"... the Department and the Industrial Base need to work together to ensure the department has visibility into the opportunity created by government-reimbursed IR&D efforts performed by defense contractors. "Contractor investments are not directed by the Government. They are identified by contractors to advance a particular ability to develop and deliver superior and more competitive products. According to DoD however, contractor IR&D efforts can have the best payoff when the Government is well informed of the investments that contractors are making and when contractors are well informed about related investments being made elsewhere in the Government's R&D portfolios and about Government plans for potential future acquisitions where this IR&D may be relevant.
To ensure that a two-way dialogue occurs and to provide some minimum oversight of IR&D expenditures, DoD believes that proposed new IR&D efforts should be communicated to appropriate DoD personnel. The Department's intent is not to reduce the independence of IR&D investment selection, nor to establish a bureaucratic requirement for Government approval prior to initiating an IR&D project. Instead, the objective of this engagement is to ensure that both IR&D performers and their potential DoD customers have sufficient awareness of each other's efforts and to provide industry with some feedback on the relevance of proposed and completed IR&D work.

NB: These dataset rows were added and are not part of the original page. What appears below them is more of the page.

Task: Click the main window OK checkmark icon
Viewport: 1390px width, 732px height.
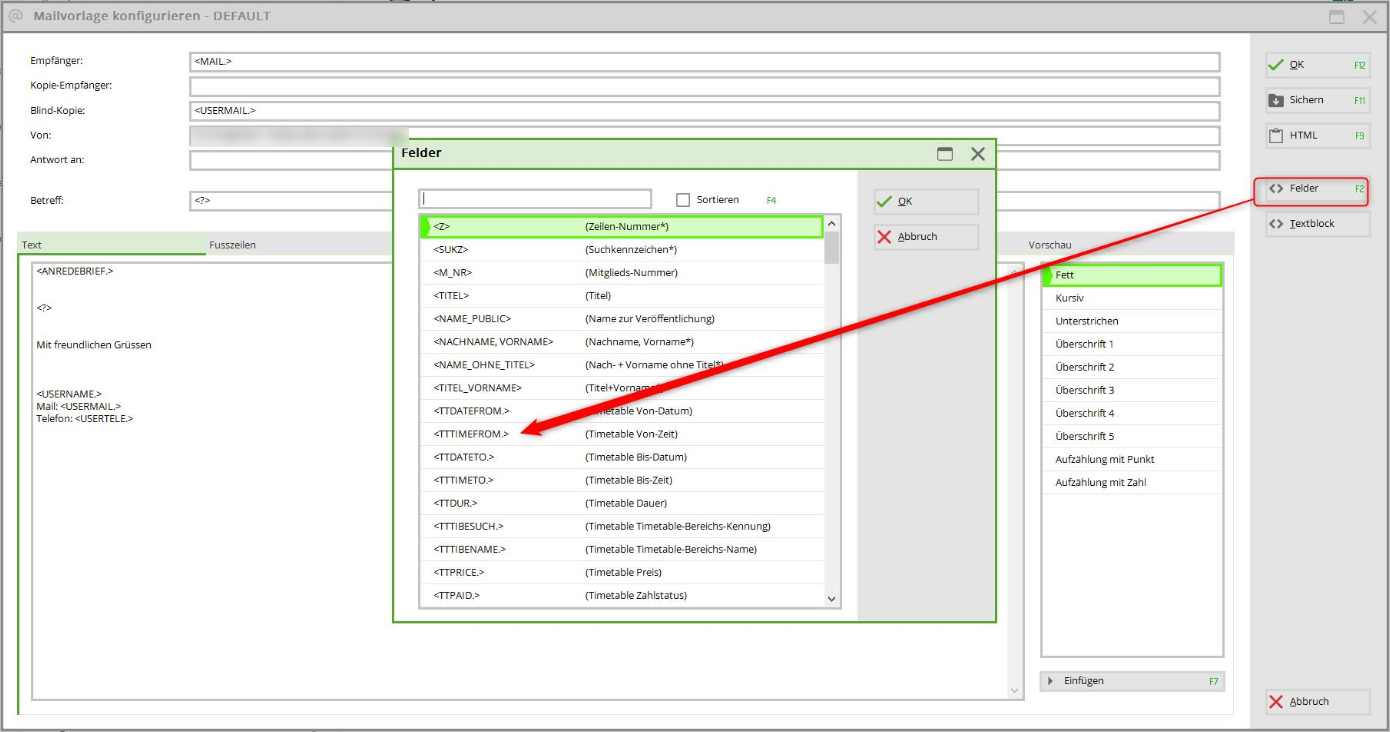Action: (1276, 65)
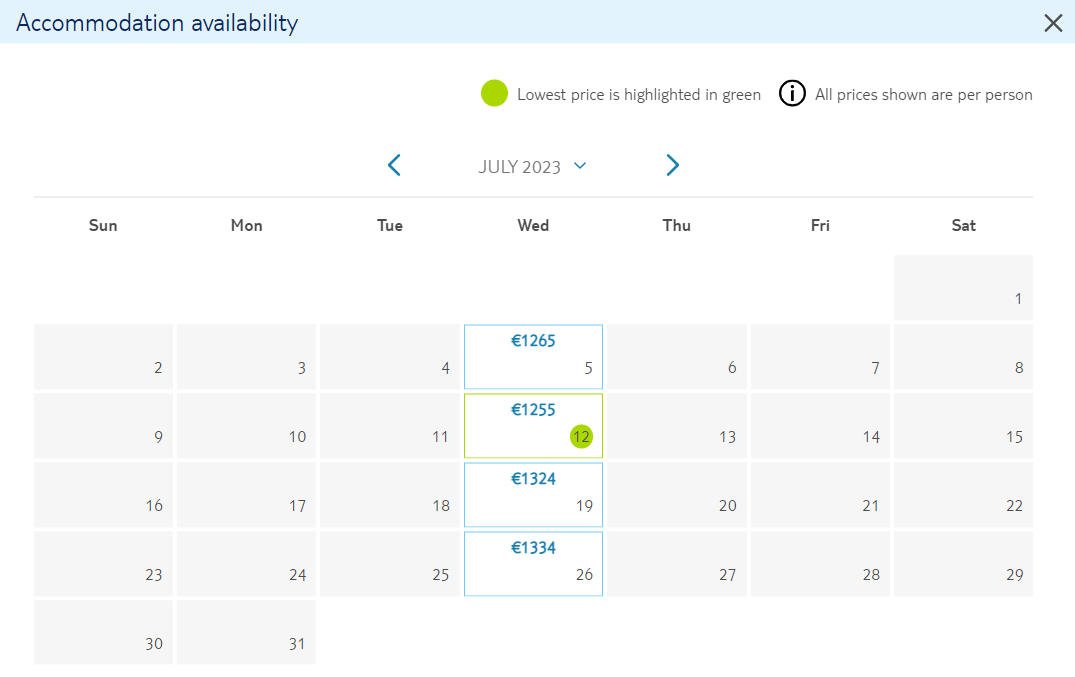Click the date 13 cell

pos(677,425)
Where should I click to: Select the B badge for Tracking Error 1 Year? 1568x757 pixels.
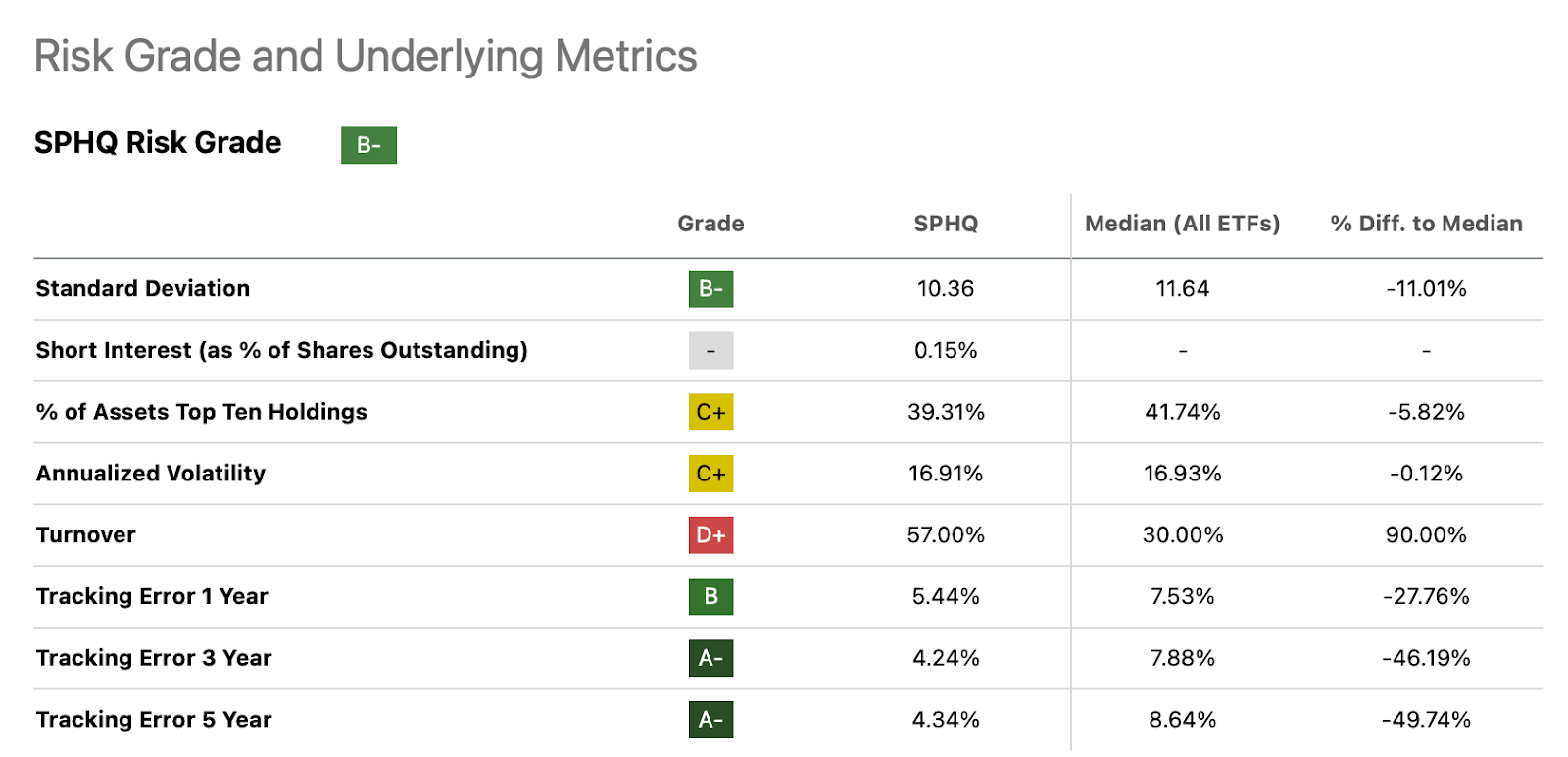[x=710, y=596]
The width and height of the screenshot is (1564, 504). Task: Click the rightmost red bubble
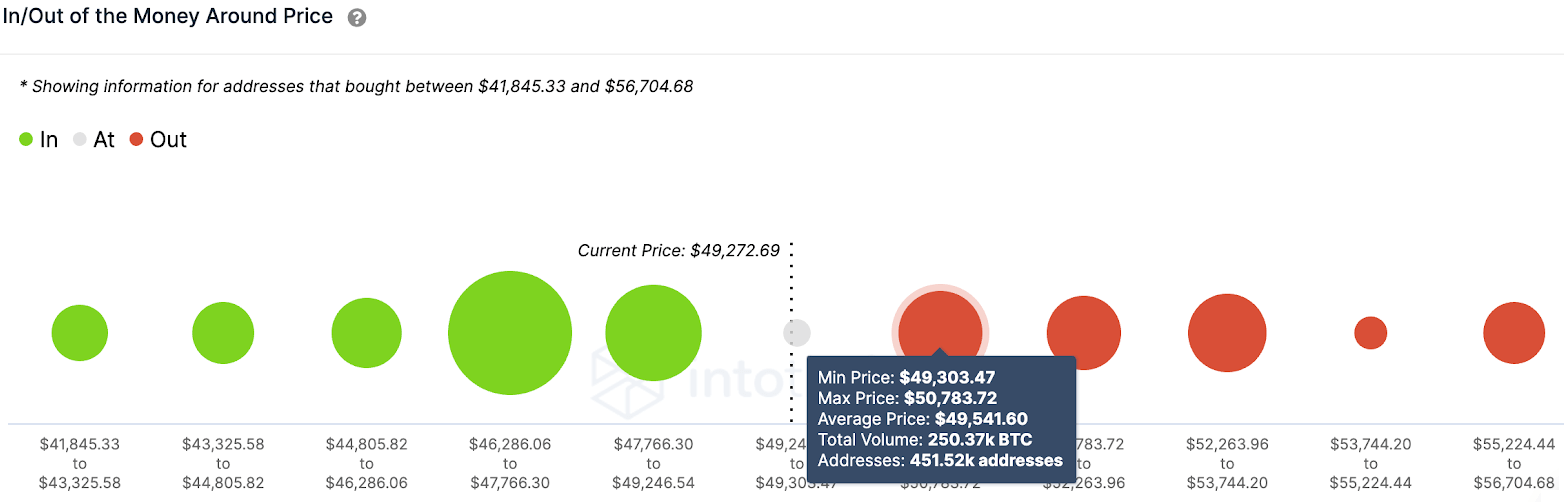(x=1514, y=333)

The intent of this new policy is that by fiscal year 2017, every new IR&D project will be preceded by an engagement with appropriate DoD technical or operational staff to ensure that the department is award of the goals and plans for the effort. To document this interchange, DoD will require contractors to record the name and Government party with whom, and date when, a technical interchange took place prior to the IR&D project initiation.
Allowability Determinations. Under DoD's proposal, the Defense Contract Management Agency (DCMA) and the Defense Contract Audit Agency (DCAA) will use the coordination information to make allowability determinations. Projects that haven't been "coordinated" prior to initiating work, may very well be determined unallowable. Expect auditors to test whether any costs were incurred prior to the coordination date. If they find any pre-agreement costs, expect the auditors to question them.